After the input to the Cooke design made by Henry
Baldwin of Mendham, the next phase of design and production took place , about
ten miles away in Suffolk. Here it was that the local wheelwrights of the village
of Peasenhall, James and Johnathan Smyth, worked under the patronage of a local
farmer, Robert Wardley of Grove Farm across the road from their wheelwrights
shop, to improve the Lever Drill. It is likely that Wardley and the Smyths came
in contact with Baldwin's drill at Mendham which was their local market.
The brothers carried out repairs to the Norfolk
drills then being used. All the coulters of this drill were set in a transverse
beam and could not be moved independently of one another. James Smyth and his
brother Jonathan produced their first lever drill which followed Baldwin's pattern
in which each coulter was fixed to an independent lever for its ready adjustment
to different widths; it also embodied the gear drive of Cooke's drill in place
of the belt drive of the earlier patterns. It had an improved manure box fitted
with cups for sowing the manure with the grain. Swing steerage enabled the operator
to move the coulters to the left or right to keep the line of sowing straight.
It was not, of course, the first combined drill. In 1800 James set up a business
in Peasenhall to manufacture the modified drills. His younger brother Jonathan
manufactured drills in Sweffling and another brother George set up a drill making
works in Ipswich in 1837.
The immediate market for the drill was amongst
the neighbouring farmers, of what was and is a predominantly arable district;
but a wider market was necessary if the infant firm was to prosper. Smyths'
sent out travellers, expert in the use of the drill, who exhibited the machines
in various markets and offered to do contract drilling for as. 6d. an acre.
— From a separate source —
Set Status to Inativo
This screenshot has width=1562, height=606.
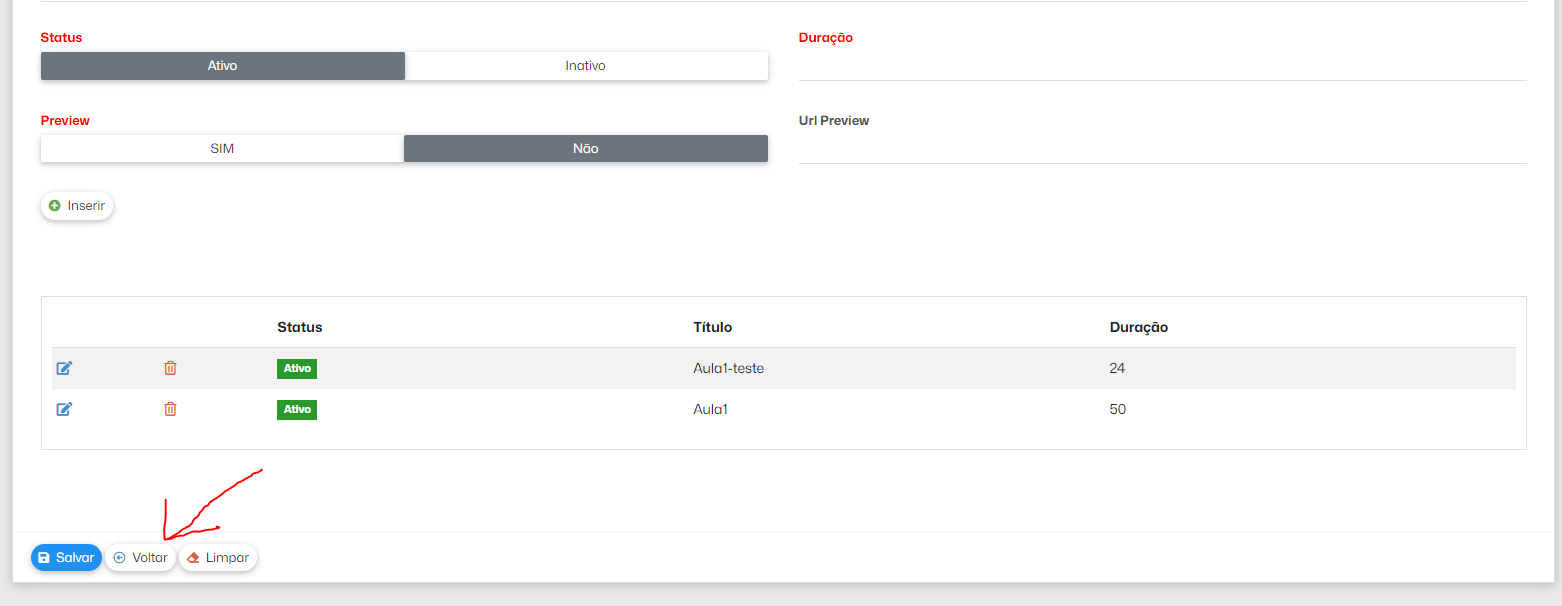(585, 66)
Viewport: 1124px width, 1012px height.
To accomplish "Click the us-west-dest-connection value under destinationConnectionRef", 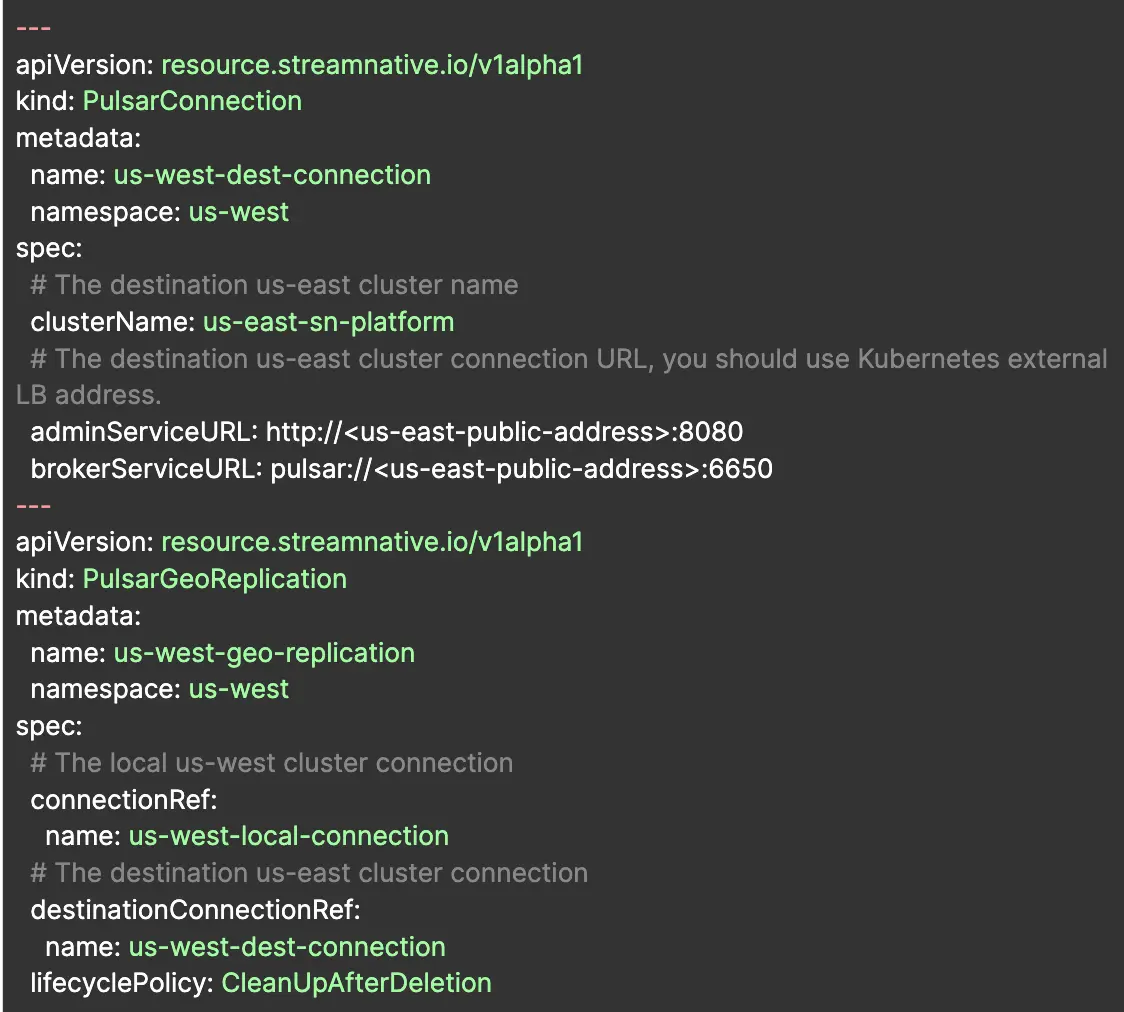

This plan was successful, and contract drilling became the practice so far away
as Oxfordshire. The firm prospered and there were widely dispersed offshoots.
One of their employees, William Woolnough, went to Kingston-on-Thames and became
a partner in Messrs. Priest and Woolnough. . Woodgate Gower, a son-in-law, went
to Hook in Hampshire, and his sons later departed to such distant places as
Shropshire and Buckingham so that the influence of James Smyth was felt all
over the country during the nineteenth century.
The brothers were of the generation that marked
the beginning of end of 'the countryfolk'. In particular, James son and grandson
expanded the business by applying design and international marketing to the
mass production of drills in their Peasenhall works at a rate of between six
and seven drills a week. This works, behind the church, continued to make drills
to the same basic design, but with a steady input of innovations, until 1967.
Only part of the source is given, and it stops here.